The history of the Atlantic slave trade after the American Revolution is a story of sustained efforts to suppress it even as demand for slaves increased.

On the one hand, the American Revolution dealt a severe blow to slavery in the United States. One state after another abolished slave trading, and in the 1790s the US became the first nation to begin actively suppressing it. In the northern states slavery itself was being abolished, some of the first abolitions in world history. From these would emerge a politically active community of free Blacks who went on to become leaders in the antislavery movement. At the same time, the new nation committed itself to restricting slavery’s expansion, setting the stage for the eventual admission of five more free states into the Union. Call this the invention of “the North.” But slavery in the plantation states in the South was also shaken by the Revolution. During the War of Independence tens of thousands of slaves escaped to the British, never to be returned to slavery. Tobacco and indigo plantations suffered devastating declines that in turn prompted a wave of manumissions, and with it the creation of free Black communities in the upper South.

Those emancipatory tendencies were soon checked, in part by forces unleashed by the Revolution itself. The rapid economic development of Britain and the United States produced an explosion of consumer demand for the products of slave labor, notably sugar, coffee, cocoa, and above all cotton, which resulted in an increased demand for African slaves. Thus the decades after the American Revolution witnessed human history’s first sustained efforts to destroy slavery, beginning in the northern United States and Haiti, and at the same time the dramatic revival of slavery—a “second slavery”—in Brazil, Cuba, Puerto Rico, and the southern United States.

All attempts to shut down the Atlantic slave trade operated within this contradiction. The history of the slave trade in the United States is, then, a story of significant moves to suppress it in the face of determined efforts to evade the laws against it. Harris’s book nicely illuminates both of these tendencies. The slave trade, he notes, “became indelibly marked by efforts to stop it.”

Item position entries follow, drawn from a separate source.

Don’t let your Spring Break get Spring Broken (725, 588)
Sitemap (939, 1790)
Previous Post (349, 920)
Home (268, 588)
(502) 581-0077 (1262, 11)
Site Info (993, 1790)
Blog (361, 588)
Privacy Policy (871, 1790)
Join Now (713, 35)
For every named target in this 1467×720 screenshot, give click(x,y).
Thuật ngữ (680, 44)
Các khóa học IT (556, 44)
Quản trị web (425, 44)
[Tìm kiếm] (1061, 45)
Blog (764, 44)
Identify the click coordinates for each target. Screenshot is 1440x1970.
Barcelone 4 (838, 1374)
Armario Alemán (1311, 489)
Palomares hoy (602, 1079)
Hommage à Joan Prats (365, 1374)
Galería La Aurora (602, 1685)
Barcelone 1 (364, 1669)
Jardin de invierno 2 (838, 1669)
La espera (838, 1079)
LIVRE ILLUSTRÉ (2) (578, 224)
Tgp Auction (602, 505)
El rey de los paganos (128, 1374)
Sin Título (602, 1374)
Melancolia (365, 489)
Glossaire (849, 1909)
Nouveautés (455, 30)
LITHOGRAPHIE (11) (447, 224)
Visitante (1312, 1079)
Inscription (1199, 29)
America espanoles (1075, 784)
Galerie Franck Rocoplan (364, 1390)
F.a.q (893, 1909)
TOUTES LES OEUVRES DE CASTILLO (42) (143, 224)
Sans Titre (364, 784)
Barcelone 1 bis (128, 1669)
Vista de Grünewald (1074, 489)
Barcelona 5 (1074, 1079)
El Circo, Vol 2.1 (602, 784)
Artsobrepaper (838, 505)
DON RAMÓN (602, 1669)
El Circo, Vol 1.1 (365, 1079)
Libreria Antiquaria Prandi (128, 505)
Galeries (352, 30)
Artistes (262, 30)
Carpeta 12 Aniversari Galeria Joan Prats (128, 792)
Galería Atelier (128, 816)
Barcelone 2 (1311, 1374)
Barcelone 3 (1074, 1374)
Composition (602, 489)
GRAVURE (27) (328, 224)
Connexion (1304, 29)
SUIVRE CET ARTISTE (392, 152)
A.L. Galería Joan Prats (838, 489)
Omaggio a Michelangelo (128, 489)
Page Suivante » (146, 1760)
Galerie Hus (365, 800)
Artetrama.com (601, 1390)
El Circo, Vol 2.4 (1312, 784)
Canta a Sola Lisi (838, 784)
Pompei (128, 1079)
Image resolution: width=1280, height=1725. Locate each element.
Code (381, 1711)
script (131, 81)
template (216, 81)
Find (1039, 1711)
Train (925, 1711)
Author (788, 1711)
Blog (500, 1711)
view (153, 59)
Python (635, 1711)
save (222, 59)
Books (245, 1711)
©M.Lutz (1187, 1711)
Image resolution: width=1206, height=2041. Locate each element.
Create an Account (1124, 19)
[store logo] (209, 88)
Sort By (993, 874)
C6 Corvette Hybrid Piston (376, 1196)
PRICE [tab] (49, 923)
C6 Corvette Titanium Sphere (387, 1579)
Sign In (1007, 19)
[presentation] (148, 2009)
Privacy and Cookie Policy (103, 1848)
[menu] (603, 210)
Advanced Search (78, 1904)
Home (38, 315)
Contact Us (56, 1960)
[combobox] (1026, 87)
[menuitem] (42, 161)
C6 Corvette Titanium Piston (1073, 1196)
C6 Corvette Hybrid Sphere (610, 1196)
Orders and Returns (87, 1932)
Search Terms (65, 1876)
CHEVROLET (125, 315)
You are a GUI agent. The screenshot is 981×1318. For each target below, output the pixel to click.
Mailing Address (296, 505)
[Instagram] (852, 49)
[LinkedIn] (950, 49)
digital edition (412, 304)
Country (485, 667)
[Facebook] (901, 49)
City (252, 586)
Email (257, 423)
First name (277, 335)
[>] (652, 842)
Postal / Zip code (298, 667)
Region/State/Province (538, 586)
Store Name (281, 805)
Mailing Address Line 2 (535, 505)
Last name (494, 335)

In 1794 and again in 1800 Congress made it a crime for American crews or ships to participate in the foreign slave trade. The US banned all slave imports in 1808, and between 1818 and 1820 the US defined slave trading as piracy, subject to the death penalty. Thereafter violations were rare, and few enslaved Africans were smuggled into the United States.

But that did not end US participation in the slave trade. The American shipbuilding industry was becoming the envy of the world, and vessels built in US shipyards—the famed Baltimore clippers, for example—came to dominate Atlantic trade, including the illicit slave trade. And there were always Americans willing to break the law by serving as captains and crew on illegal slaving voyages.